◆ DESCRIPTION OF THE TASK:
Report each line of the listing below that holds "computer".

◆ INPUT:
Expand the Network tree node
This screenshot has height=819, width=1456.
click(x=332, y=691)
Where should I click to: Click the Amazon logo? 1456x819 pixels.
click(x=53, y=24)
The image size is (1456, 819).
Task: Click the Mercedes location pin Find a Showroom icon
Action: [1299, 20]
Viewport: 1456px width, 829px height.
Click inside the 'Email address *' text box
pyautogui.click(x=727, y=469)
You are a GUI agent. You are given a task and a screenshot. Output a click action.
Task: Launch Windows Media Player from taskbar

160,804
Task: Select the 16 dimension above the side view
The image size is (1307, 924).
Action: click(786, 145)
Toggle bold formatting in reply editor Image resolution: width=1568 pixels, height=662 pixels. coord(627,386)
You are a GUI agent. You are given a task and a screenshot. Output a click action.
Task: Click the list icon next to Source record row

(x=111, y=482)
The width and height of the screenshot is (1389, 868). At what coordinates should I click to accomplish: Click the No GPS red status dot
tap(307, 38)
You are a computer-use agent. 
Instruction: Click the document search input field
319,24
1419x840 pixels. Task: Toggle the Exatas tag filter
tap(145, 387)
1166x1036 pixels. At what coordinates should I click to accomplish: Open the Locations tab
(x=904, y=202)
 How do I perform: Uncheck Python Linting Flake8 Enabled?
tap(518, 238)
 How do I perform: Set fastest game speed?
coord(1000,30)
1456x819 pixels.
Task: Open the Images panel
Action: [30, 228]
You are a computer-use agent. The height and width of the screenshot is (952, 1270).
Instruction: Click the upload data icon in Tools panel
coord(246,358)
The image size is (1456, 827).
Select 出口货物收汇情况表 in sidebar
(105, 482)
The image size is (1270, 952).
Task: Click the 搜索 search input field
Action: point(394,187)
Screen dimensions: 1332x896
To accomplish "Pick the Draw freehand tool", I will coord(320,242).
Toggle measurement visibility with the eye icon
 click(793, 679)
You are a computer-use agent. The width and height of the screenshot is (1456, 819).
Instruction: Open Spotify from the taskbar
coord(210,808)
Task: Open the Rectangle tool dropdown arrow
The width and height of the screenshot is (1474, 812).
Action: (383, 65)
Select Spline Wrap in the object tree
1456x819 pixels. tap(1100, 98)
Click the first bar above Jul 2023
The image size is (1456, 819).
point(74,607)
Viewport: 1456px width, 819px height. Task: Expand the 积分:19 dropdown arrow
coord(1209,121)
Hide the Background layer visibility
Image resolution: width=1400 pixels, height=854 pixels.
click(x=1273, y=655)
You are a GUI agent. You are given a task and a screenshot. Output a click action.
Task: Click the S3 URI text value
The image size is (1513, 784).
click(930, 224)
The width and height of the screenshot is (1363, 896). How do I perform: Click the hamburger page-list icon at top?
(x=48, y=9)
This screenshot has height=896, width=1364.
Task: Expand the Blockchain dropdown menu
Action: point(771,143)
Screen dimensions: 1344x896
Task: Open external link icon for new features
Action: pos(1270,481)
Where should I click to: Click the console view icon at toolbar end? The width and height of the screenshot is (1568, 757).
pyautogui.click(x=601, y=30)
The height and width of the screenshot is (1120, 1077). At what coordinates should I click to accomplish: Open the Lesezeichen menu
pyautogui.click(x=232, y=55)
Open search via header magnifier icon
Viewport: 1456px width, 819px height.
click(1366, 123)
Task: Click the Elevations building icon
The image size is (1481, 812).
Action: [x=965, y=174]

◆ ANSWER SECTION:
You are a computer-use agent. 
You are a computer-use agent. The height and width of the screenshot is (952, 1270).
You are a computer-use agent. The width and height of the screenshot is (1456, 819).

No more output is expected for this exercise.